McHotties, Bad Guys, and You

McDonald’s fast food restaurants are known for a lot of things.  What they are recognized and rewarded for above all others is the perfection of churning out predictable products that do not vary in any manner from one location to another.  Their fries in Chicago taste exactly like their fries in Bangkok.  They also contribute to obesity and high blood pressure at the same rate in either place.  

You know who in the slammer.

 People are, sadly, becoming more and more like products to be replicated and reliably sold to a public that just wants a fix and has zero concern for the effect of consuming too much of one thing.  Celebs have always been a certain way, and Hollywood culture – of course – relies on our love of beautiful train wrecks to keep the money-maker shakin’.  It does seem, however, that the chalk outlines of these wrecks are starting to look more and more like each other.  Our national diet of celebrity obsession is unlikely to change radically, but we are slouching towards an entirely undiversified diet of cookie-cutter yuck that seems especially unhealthy.  

If you’re female, it’s most helpful if you would please be under 25 years old, strung out on alcohol and drugs, and have a revolving bedroom door.  Plastic surgery or its rumor is also required, and public fights are helpful.  The male version of our pablum diet has only one necessary component.  Masquerade for a period of time as a nice person, and then rip off the disguise and laugh in our faces as you reveal the extensive list of women you have managed to juggle behind your family’s back for an uncomfortably long time.  If juggling isn’t a skill, just assault a woman you meet in a bar or hotel and call it a date. 

This is a fairly homogeneous diet of garbage.  It is also, like the french fries, apparently all but irresistible and the more we consume the more we want.  You want it, you got it say the handlers.  I need a Riviera vacation anyway.  

Let’s be clear, shall we?  None of this is an accident any more.  None of it.  As a culture we are a driving force on the demand side for an undiversified personality pathology crisis.  We really need to start eating something else, or we may all be the next — significantly less beautiful — train wrecks. 

I’m suddenly craving a raw vegetable.

Buddha v.
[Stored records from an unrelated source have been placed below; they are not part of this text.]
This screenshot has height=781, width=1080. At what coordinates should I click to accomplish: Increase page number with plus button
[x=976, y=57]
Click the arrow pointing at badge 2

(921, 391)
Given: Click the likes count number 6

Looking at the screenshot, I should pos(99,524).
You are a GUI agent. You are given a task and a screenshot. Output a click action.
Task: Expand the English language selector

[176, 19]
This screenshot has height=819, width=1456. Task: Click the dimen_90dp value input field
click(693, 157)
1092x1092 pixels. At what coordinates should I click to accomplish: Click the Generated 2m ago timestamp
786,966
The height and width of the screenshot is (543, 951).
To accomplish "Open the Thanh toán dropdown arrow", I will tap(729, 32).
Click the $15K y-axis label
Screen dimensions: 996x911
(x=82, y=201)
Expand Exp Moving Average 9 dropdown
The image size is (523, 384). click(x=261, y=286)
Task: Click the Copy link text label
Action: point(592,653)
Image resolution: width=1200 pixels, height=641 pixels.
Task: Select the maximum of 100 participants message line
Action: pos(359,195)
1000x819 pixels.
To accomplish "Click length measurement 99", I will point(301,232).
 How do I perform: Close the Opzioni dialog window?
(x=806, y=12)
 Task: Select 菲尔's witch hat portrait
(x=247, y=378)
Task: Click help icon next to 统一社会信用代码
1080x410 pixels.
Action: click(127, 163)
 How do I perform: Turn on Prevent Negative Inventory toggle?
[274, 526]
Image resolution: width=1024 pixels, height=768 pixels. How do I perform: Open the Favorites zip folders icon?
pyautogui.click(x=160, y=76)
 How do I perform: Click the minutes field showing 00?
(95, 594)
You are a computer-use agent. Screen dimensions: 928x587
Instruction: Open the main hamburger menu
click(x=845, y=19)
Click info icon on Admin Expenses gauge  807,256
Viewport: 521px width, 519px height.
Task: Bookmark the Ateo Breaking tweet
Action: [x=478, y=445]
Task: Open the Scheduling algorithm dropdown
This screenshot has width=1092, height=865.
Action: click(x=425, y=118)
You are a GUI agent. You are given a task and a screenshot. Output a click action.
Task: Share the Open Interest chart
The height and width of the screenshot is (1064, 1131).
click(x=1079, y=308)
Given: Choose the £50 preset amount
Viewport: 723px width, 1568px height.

Papa Bear

My daughter holding, literally, The Teachings of the Buddha at Goat Rope Farm.

Now and again, I read something that just cuts to the chase so well it almost defies analysis or explanation.  But it sure deserves sharing…….  

After a friend cryptically posted a lament that she could not protect her children from heartache and negativity, some well-meaning soul suggested that the Teachings of the Buddha could ease her mind.  Buddha taught that on the path to enlightenment, one inevitably encounters many trials and tribulations, but it is the manner in which one responds to those trials that leads to a higher plane and (presumably) a more enriched life.  

Great perspective.  Excellent life lesson.  Not bad advice.  Except for one little thing.  Enter, Papa Bear.  

Papa Bear proceeded to outline what had actually occurred.  A six-year-old little girl was subjected to demands to do 50 push ups by an older girl/authority figure outside of the observation of her parents.  I don’t have more details, but having a little one myself, I don’t need them.  Papa Bear’s retort to the well-meaning friend?  “Buddha can suck it.”  

Please understand I mean no disrespect to the Buddha or any other revered teacher or religious entity.  But it does have a wonderful quality when people fiercely protect their loved ones to the tune of everyone else — even deities and near such — can, well……what he said.